(Quis deitar tudo fora, mas esta história não é só minha)
Hoje os miúdos foram jantar a casa dele. Outra vez. E eu fiquei. Na nossa casa. Sozinha. Na companhia da televisão, que nem ouvi. Trabalhei, planeei, limpei, arrumei e organizei. Tentei ocupar o tempo. Mas, pelo meio, fui encontrando pedaços teus. Perfumes, óculos de sol, roupa, blocos de notas, sapatos, peças da máquina de barbear e fotografias. A dois, a três, a quatro e com outros.
É difícil estar aqui sozinha. Num espaço onde cada canto guarda uma memória. Um fragmento de nós quando ainda éramos inteiros. Pensei em mudar coisas. Alterar a casa. Adaptá-la a esta nova vida. Mas depois percebi: não adiantava. Escolhemos tudo juntos. A cozinha. A casa de banho. O chão. O sofá. Os candeeiros…
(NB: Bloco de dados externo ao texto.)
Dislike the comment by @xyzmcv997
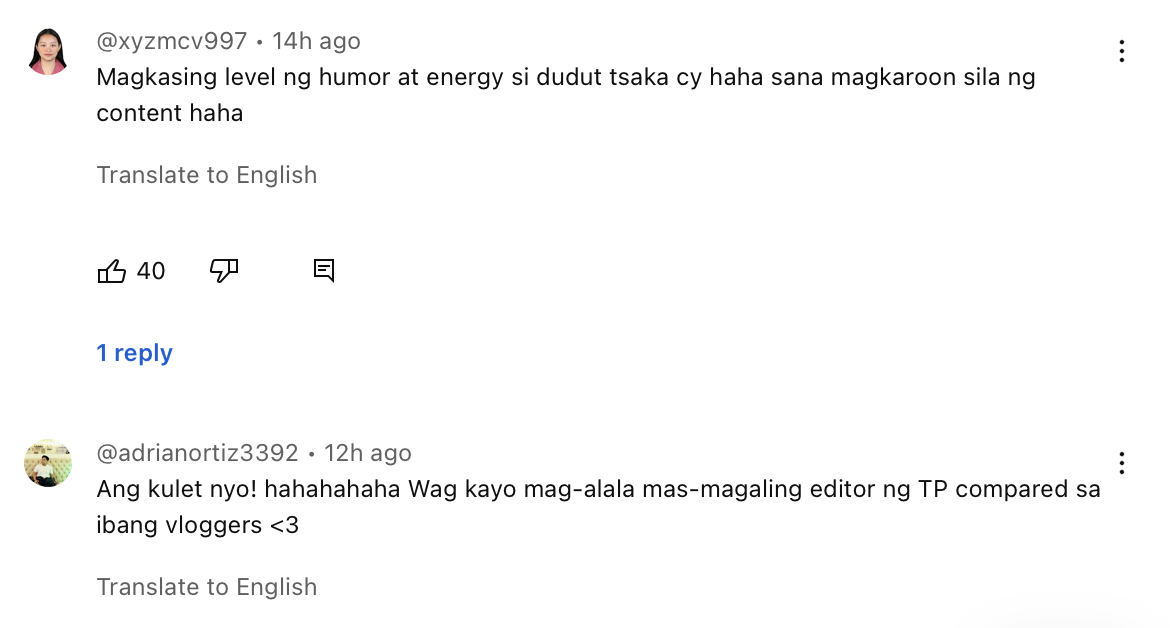The image size is (1170, 628). coord(224,271)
Mesmo que mudasse tudo… não deixaria de ser nosso. E, ao mesmo tempo, é o espaço seguro deles. Dos nossos filhos. E, aquilo que em mim provoca saudade, neles ainda é casa. Ainda é amor.
Hoje, enquanto arrumava a sala encontrei um tupperware. Lá dentro estavam fotografias-íman que antes viviam no frigorífico. Abri. E doeu. Olhar para aqueles sorrisos que agora são passado. Para aquela família que foi dois, depois três, depois quatro… e agora é três outra vez. Para gestos de carinho que hoje já não existem.
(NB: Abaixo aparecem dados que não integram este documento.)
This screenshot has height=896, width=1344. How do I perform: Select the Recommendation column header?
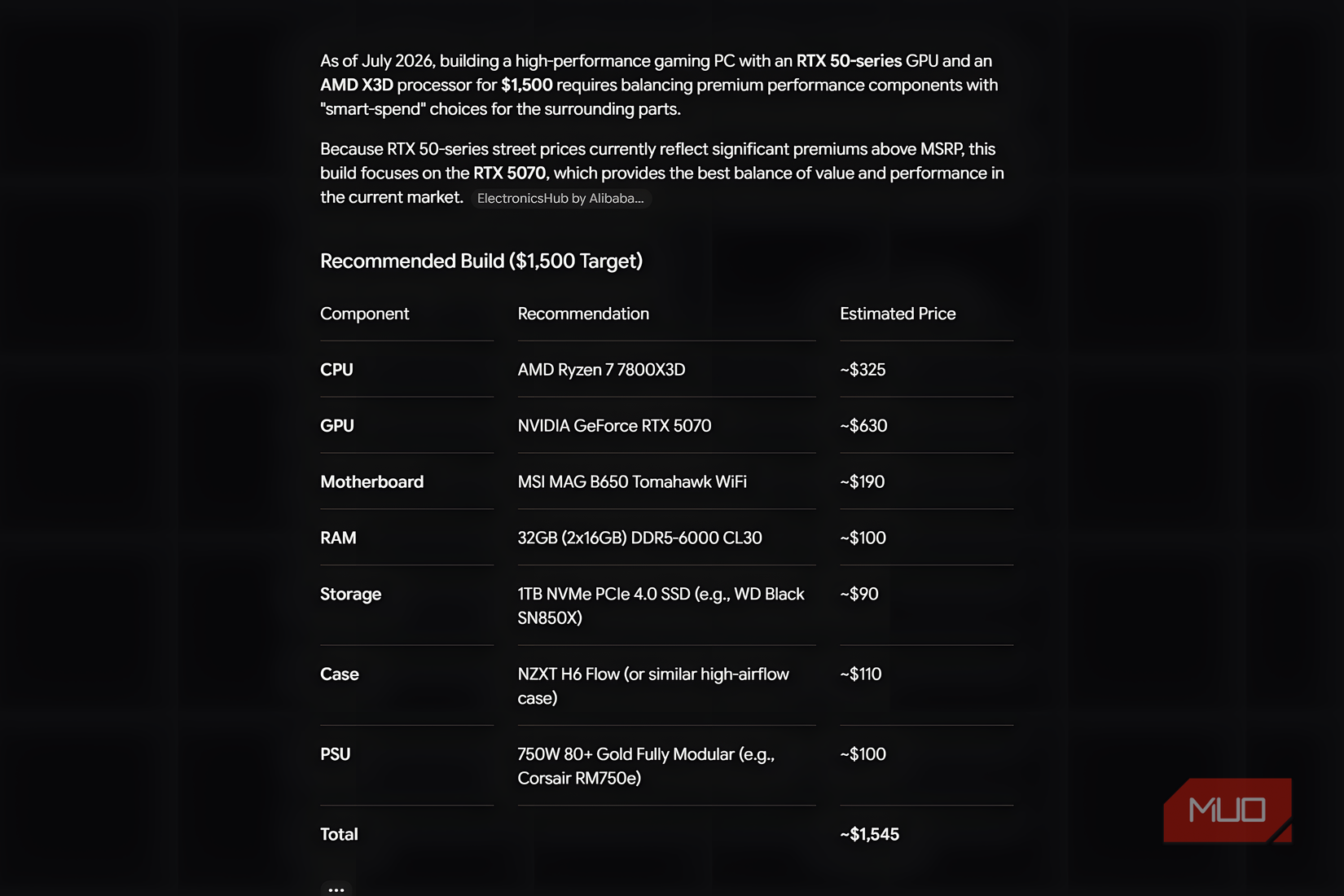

Durante um segundo quis deitar tudo fora. Apagar. Fechar. Mas parei. Porque esta história não é só minha. Não é só tua. Não é só nossa. É deles também. E eles merecem conhecê-la. Não pela forma como acabou. Mas pela forma como também foi feliz. E voltei a guardar as fotografias. No mesmo sítio. Como quem guarda uma versão antiga de nós. E fiquei ali. Com saudades. Não da pessoa que és hoje. Mas da pessoa que foste. Daquela com quem eu ainda teria ficado para sempre.